To enable cloud we need to we need to fix security from data in-flight. Within our firewalled boundary we have much less to concern us, though we do secure servers well. To take it to the next level, we may also need to have freedom from the domain and the full trust that gives us. Machines that operate outside the domain may not be able to call on it for authentication. Or we could move our authentication to a cloud service, either one we own or something else. That might mean that we are handling security in a platform agnostic way, which further frees us to consider other operating systems and other types of container.
Node.js doesn’t run on bare metal just yet does it? But there are JVMs that do!

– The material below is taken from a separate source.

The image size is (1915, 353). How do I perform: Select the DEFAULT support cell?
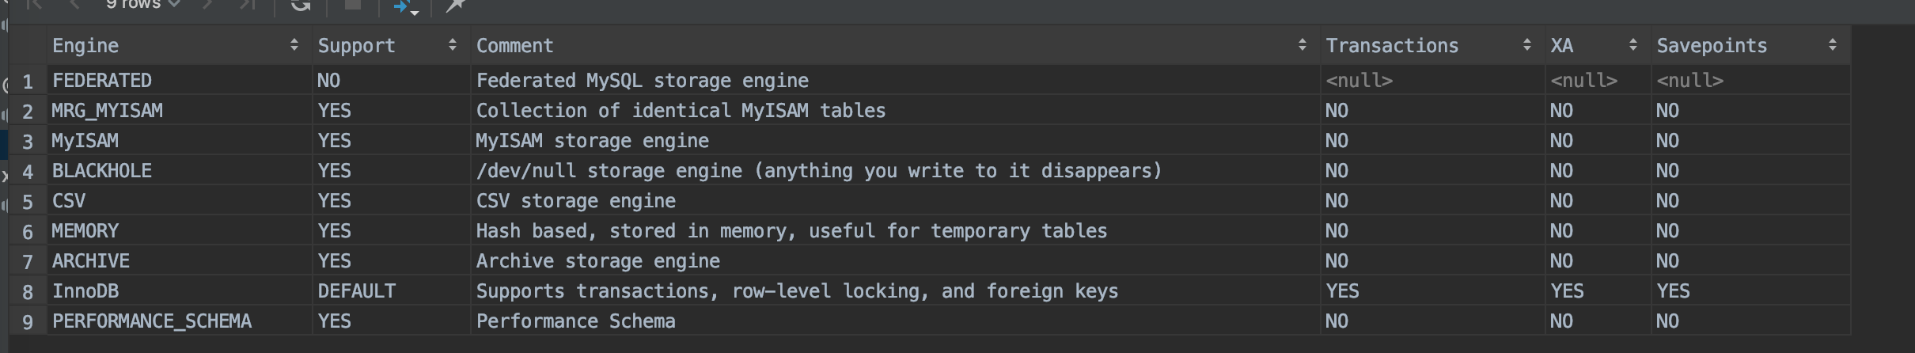coord(392,291)
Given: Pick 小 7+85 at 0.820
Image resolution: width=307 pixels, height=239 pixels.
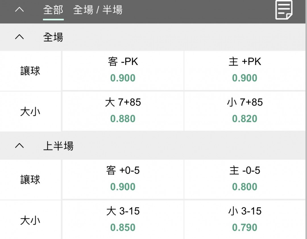Looking at the screenshot, I should [x=245, y=111].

Can we handle these issues with obfuscation and encryption? Obviously whatever we can encrypt, someone else can decrypt. Especially in places where the NSA has got into the hardware; there is no defence against that, whether it is legal or not! But really, are the NSA interested? And are we any safer running on our own hardware which is inevitably less well protected than a first-class hosting facility. Our physical and logical security is decent, and certainly fit for purpose with the risks and threats we come up against.

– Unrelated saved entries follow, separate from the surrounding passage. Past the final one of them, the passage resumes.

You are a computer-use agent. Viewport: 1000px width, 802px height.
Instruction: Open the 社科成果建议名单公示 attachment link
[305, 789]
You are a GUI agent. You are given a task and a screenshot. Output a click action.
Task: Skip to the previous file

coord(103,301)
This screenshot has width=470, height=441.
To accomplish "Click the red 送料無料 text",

We can certainly address these problems with test data sets, or extremely old data which are suitable for testing. Some teams only trust real data for diagnosing bugs. Each team might use similar patterns to obfuscate, but each schema would need addressing one table at a time. Divide and conquer is probably a technique that would help us improve security even in an all on-premise design, separating high and low sensitivity elements.
Legal, social and cultural issues
The big one. We have to ensure that for the future of our firm we are not making a wrong turn here. There are true risks that are potentially very serious. We must ensure that if political and legal circumstances change, our decisions are reversible. We also need to sell the upsides of this, which are vague but I think that they are very real, and decisive. The risks feel more tangible, but if we can’t adapt to cloud we inevitably miss out as the rest of the world gets comfortable with it, and providers offer more and more in the cloud and less on-premise.

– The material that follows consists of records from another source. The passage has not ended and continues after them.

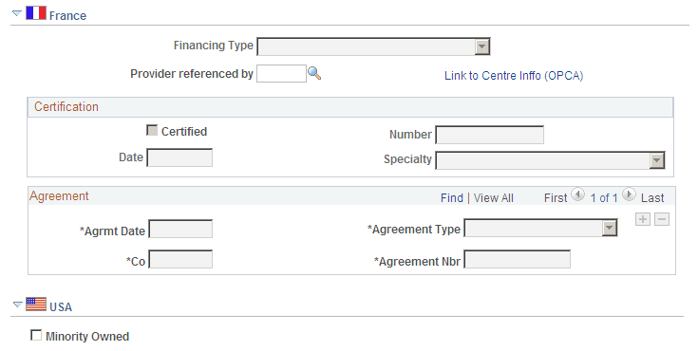Image resolution: width=698 pixels, height=351 pixels.
Task: Click the Agrmt Date input field
Action: pos(180,230)
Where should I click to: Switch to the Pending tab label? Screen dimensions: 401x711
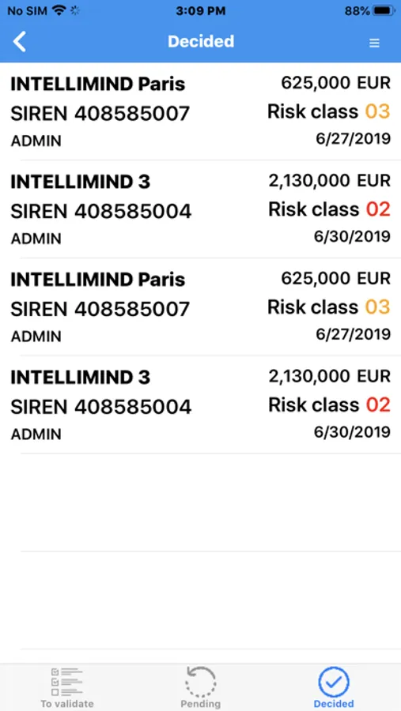point(201,704)
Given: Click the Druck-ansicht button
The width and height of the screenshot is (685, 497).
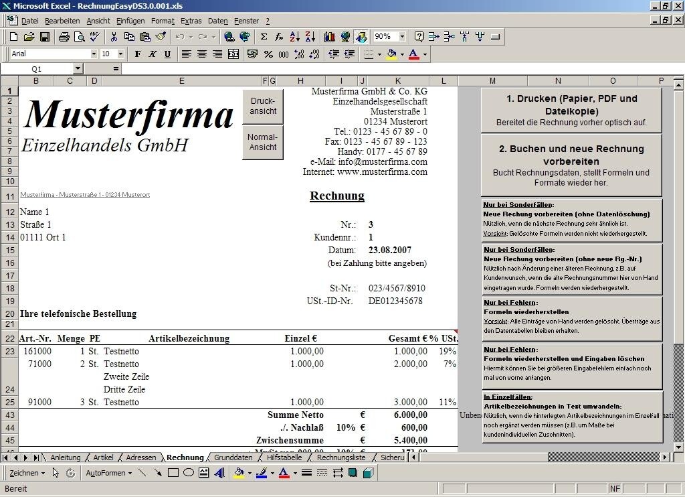Looking at the screenshot, I should coord(263,107).
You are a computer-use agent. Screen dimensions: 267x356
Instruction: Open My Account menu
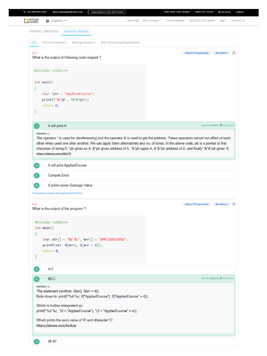coord(224,12)
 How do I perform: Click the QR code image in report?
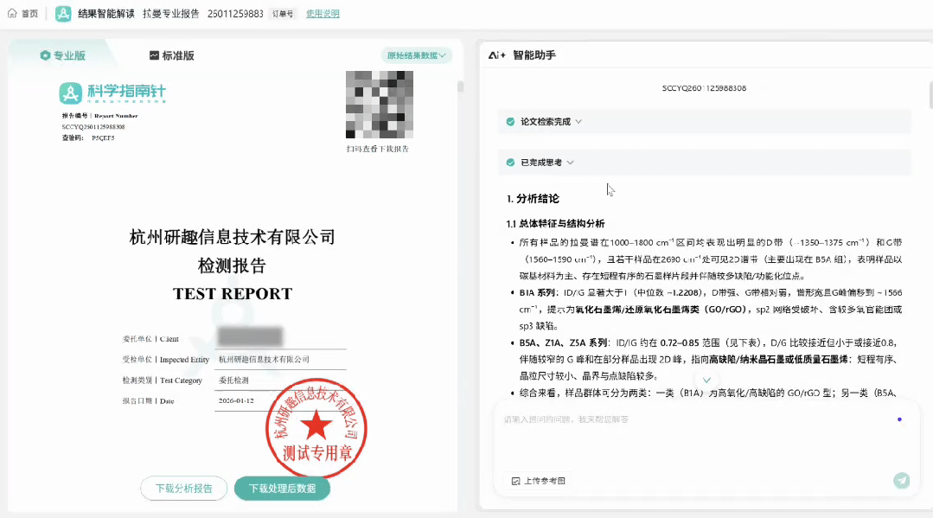tap(379, 105)
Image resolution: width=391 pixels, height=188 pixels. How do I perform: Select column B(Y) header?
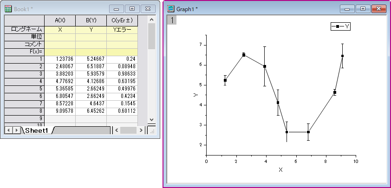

Baby steps from on premise to multi-tenant hosted cloud solutions
IMHO, the ultimate is SaaS, not PaaS or IaaS. We don’t want a VM running on someone else’s server, though that’s better than doing it in-house. Of course many concerns apply, ensuring the SaaS is an open platform and can be integrated and modified and can run our custom code where we need to. We also need to ensure what we are building is aligned to the needs of the business.. Or cuts across an aspect that every part of the business needs.
Maybe we can move through like this:
- (currently) Co-located users and servers, sites connected by expensive WAN
- Co-located servers, users in another site, connected by WAN, data centre contains our hardware
- Co-located server, running on someone else’s hardware, guaranteed provision rates (ie., physical cores per VM), user connected by someone else’s WAN
- Co-located headless server, running on multi-tenant hardware, users connected by someone else’s WAN
- Containers running on multitenant elastic cloud, we don’t know where, connected by someone else’s WAN
Containers running on many clouds (debateable), connected by internet
How long will this take? Being cynical I could say that it will take one generation of managers. When the staff that are joining now are running the firm, the journey to the dark side will be complete. More prosaically: 5 years+.
Lots of work?
Being realistic, this is a lot of effort. I believe it is the future and that the best solutions will involve at least part of this model.